Figure 1.

Human MeioMaps from embryos and oocytes together with their corresponding polar bodies.

(a,b) The genotypes of the two maternal chromosomes are shown as green and yellow. Crossovers, shown in the dashed box, occurs during foetal development. The two polar bodies were sequentially biopsied (grey arrows) to avoid misidentification. Maternal MeioMaps were deduced from the embryo following intracytoplasmic sperm injection (ICSI) or directly assessed in the haploid oocyte, after artificial activation (b).

(c) An activated oocyte with a single pronucleus (arrow) and PB2. Scale bar: 110 μm.

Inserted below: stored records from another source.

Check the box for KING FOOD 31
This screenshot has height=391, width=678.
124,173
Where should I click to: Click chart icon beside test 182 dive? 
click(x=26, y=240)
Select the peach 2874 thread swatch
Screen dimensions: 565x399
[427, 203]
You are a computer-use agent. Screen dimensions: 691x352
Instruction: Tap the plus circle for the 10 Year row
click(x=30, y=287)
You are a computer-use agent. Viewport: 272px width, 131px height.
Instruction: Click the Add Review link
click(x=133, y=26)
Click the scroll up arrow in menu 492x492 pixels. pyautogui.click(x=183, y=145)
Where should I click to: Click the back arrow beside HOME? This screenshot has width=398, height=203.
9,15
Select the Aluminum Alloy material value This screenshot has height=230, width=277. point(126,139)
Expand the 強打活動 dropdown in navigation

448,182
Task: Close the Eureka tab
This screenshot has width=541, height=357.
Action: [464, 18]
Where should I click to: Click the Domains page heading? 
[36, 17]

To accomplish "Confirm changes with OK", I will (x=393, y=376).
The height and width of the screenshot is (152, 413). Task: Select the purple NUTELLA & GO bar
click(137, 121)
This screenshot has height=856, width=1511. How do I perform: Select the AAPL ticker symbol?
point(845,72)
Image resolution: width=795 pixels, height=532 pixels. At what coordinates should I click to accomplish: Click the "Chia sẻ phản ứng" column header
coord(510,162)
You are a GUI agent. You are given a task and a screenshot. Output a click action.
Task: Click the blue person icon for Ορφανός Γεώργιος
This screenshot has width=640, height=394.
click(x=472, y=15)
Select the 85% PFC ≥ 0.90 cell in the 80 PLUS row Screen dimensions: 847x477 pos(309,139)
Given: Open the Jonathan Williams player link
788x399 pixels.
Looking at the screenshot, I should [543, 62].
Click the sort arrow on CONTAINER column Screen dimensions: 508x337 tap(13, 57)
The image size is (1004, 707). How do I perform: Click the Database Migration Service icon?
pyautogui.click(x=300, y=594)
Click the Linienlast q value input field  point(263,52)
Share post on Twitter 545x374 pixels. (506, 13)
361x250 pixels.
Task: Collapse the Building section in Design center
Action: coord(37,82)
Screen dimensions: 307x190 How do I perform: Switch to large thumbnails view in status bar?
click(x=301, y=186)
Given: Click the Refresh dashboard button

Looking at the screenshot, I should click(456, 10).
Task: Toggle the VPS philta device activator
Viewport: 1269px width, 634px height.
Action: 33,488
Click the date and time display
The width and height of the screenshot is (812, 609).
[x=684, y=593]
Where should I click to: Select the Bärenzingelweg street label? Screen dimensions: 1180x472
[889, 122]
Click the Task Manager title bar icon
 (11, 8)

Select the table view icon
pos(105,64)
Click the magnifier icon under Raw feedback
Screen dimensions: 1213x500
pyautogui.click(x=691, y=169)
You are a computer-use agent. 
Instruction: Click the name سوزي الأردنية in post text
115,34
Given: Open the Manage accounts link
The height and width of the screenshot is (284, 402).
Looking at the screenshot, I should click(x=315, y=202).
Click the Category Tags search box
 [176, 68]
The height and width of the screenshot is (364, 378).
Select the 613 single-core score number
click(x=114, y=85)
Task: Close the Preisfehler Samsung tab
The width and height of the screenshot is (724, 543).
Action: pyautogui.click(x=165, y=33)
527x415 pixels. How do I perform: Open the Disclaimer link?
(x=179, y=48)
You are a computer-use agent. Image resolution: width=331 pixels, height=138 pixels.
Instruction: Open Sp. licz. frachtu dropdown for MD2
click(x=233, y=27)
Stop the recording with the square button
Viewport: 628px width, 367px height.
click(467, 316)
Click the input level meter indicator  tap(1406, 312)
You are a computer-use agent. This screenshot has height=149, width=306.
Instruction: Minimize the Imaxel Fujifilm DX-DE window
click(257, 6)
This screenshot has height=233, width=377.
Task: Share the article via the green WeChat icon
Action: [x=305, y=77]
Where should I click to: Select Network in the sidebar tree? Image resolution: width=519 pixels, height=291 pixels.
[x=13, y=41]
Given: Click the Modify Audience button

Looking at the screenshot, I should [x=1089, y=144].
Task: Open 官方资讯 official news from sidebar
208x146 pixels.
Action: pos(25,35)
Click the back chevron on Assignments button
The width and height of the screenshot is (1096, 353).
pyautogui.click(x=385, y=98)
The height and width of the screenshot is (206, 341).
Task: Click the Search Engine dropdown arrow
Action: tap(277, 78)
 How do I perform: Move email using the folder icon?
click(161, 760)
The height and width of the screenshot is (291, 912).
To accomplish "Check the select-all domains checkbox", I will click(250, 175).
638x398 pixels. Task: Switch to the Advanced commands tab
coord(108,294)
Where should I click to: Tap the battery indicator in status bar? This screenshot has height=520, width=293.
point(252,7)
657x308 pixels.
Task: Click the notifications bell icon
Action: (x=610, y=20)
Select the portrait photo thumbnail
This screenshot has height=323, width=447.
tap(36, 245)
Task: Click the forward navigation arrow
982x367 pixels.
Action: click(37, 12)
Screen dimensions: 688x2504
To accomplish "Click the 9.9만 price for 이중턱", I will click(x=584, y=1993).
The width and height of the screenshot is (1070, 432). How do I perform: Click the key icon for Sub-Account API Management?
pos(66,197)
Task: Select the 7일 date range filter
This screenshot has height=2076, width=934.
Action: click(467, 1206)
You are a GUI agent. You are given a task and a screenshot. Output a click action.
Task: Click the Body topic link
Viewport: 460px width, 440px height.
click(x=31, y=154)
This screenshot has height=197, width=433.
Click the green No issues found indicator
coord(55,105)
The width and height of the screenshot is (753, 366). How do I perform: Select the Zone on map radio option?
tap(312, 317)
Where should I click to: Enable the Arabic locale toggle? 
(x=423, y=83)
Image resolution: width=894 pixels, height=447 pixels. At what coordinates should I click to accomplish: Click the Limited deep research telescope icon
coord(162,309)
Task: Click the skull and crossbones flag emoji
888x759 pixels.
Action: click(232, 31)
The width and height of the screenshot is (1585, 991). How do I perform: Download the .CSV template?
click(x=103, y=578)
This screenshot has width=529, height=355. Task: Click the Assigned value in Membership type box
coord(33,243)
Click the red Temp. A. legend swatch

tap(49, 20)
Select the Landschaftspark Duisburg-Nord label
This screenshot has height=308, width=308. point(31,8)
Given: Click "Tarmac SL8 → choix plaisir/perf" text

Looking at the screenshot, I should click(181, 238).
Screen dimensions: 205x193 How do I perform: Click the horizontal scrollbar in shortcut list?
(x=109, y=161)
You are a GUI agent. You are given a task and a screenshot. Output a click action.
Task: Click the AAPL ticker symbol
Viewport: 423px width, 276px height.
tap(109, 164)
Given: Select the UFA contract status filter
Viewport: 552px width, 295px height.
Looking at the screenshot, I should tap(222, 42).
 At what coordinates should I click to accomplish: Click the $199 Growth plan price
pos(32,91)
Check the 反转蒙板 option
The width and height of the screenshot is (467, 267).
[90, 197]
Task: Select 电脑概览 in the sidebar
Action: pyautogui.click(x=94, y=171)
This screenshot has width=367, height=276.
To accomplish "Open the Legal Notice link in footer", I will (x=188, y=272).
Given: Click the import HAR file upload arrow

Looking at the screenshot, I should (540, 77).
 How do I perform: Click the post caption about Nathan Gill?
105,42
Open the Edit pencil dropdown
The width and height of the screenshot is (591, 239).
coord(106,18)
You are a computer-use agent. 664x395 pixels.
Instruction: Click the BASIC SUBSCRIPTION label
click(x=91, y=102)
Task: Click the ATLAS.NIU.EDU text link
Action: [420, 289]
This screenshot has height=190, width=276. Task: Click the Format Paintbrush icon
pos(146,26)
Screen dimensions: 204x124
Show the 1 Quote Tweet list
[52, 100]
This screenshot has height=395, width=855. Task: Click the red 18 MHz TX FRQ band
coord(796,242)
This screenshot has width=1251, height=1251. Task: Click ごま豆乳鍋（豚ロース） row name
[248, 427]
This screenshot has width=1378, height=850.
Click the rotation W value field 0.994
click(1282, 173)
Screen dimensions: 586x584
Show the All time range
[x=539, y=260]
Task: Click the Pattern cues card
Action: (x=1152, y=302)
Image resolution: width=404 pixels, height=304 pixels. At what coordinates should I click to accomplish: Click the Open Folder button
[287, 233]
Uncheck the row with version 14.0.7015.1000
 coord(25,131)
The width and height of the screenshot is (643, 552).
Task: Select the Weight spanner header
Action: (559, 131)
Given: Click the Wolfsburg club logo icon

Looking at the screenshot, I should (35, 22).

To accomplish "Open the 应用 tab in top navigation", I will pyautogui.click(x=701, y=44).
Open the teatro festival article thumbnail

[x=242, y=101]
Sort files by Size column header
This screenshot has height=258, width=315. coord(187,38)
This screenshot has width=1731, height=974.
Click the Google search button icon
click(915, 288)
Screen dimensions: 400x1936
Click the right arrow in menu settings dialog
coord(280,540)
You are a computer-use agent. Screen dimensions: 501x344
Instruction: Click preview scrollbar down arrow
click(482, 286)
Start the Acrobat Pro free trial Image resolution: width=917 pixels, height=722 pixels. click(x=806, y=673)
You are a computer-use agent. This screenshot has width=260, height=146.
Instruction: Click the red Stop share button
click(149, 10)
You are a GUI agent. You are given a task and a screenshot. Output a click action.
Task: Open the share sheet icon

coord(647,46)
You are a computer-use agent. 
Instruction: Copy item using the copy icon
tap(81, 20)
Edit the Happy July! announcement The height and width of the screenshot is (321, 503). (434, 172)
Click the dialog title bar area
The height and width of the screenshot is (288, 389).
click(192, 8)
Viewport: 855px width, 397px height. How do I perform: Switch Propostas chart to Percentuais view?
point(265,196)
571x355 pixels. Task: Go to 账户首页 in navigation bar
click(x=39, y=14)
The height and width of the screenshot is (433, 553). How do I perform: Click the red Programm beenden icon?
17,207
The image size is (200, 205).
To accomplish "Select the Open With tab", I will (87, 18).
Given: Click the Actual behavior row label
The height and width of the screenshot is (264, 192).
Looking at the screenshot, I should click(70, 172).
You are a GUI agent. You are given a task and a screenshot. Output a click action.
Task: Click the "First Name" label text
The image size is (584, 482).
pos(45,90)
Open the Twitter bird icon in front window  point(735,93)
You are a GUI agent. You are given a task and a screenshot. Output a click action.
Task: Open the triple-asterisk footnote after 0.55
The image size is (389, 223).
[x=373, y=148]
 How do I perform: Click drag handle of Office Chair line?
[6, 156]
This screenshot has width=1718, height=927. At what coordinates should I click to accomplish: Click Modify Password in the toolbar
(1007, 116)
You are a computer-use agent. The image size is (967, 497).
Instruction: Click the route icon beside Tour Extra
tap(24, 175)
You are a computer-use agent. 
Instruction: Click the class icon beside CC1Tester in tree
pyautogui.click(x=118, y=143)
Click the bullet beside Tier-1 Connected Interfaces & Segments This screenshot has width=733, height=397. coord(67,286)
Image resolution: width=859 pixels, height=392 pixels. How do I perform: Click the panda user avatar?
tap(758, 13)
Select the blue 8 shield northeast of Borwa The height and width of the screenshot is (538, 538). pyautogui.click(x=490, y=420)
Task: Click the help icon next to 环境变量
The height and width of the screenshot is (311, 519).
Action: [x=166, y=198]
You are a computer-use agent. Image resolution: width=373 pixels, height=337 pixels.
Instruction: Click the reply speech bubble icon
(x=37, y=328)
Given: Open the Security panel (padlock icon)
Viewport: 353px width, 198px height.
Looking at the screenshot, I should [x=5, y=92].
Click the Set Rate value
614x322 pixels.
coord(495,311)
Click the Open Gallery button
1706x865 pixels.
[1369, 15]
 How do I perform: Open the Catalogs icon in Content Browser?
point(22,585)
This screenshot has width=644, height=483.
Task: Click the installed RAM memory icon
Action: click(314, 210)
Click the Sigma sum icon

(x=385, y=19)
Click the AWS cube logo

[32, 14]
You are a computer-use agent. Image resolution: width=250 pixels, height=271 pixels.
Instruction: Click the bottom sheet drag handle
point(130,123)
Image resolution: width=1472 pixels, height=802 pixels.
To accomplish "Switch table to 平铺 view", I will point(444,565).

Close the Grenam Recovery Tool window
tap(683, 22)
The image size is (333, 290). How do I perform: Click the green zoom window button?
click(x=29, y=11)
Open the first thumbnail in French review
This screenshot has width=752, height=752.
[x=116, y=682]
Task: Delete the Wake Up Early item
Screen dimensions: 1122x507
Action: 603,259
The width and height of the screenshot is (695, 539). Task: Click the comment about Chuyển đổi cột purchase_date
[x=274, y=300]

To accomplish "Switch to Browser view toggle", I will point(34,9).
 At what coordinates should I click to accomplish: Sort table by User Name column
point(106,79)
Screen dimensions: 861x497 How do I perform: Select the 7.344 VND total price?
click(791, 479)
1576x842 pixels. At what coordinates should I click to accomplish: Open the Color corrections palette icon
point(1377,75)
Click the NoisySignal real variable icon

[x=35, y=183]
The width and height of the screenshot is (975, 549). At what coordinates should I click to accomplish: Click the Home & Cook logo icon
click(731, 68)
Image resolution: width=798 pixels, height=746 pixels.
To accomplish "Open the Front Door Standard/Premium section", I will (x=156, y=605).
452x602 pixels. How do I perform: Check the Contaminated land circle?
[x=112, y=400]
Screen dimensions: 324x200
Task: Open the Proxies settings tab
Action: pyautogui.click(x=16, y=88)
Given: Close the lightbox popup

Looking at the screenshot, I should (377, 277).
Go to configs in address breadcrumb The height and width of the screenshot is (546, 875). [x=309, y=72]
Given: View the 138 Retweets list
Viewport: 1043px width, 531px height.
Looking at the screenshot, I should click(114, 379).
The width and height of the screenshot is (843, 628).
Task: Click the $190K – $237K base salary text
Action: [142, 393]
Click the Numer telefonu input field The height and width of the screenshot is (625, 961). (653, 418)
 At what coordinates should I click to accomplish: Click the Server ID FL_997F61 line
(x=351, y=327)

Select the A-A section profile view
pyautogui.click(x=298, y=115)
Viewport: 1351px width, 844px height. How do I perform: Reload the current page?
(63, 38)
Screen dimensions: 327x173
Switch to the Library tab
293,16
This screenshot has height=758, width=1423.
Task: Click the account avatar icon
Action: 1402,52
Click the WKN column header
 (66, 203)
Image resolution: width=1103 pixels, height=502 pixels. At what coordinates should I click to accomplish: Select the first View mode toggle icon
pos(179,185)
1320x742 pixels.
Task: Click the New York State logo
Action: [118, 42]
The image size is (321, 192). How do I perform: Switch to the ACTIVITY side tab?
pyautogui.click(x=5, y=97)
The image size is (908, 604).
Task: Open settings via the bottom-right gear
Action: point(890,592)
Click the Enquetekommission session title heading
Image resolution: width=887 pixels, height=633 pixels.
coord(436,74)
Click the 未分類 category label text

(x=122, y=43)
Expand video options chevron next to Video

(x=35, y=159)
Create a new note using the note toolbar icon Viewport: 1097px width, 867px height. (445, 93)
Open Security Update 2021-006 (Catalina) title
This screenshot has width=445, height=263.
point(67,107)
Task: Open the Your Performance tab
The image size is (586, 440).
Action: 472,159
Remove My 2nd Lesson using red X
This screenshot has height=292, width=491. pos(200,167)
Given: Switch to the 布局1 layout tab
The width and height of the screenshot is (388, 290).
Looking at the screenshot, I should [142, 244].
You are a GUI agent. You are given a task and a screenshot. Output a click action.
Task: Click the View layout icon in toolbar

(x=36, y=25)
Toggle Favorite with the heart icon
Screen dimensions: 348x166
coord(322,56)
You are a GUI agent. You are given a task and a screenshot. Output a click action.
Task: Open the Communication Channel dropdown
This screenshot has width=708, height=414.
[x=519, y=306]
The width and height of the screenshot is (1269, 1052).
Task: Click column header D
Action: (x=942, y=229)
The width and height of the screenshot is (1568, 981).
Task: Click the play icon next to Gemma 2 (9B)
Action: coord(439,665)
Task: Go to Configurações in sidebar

(d) An example of a MeioMap after genome-wide SNP detection and phasing (see Methods). Each chromosome is represented by three vertical columns representing the three cells of the trio (PB1, PB2, and embryo or oocyte). The two phased maternal haplotypes are represented by green and yellow. Blue represents the detection of both haplotypes. Regions where SNPs are not available on the array are shown in white (repetitive sequences on chr. 1 and 9) or gray (rDNA). Black bars illustrate the position of the centromere. Red bars shows the last informative SNPs to call. Crossovers are manifested as reciprocal breakpoints in haplotypes (green to yellow, blue to green, etc.) in two of the three cells. Note that the colours of the haplotype blocks between different chromosomes are not necessarily derived from the same grandparent. Histograms of the resolution of the crossovers are shown in (e). The resolution was 352 Kb and 311 Kb for maternal (m) and paternal (p) crossovers in the embryos, respectively.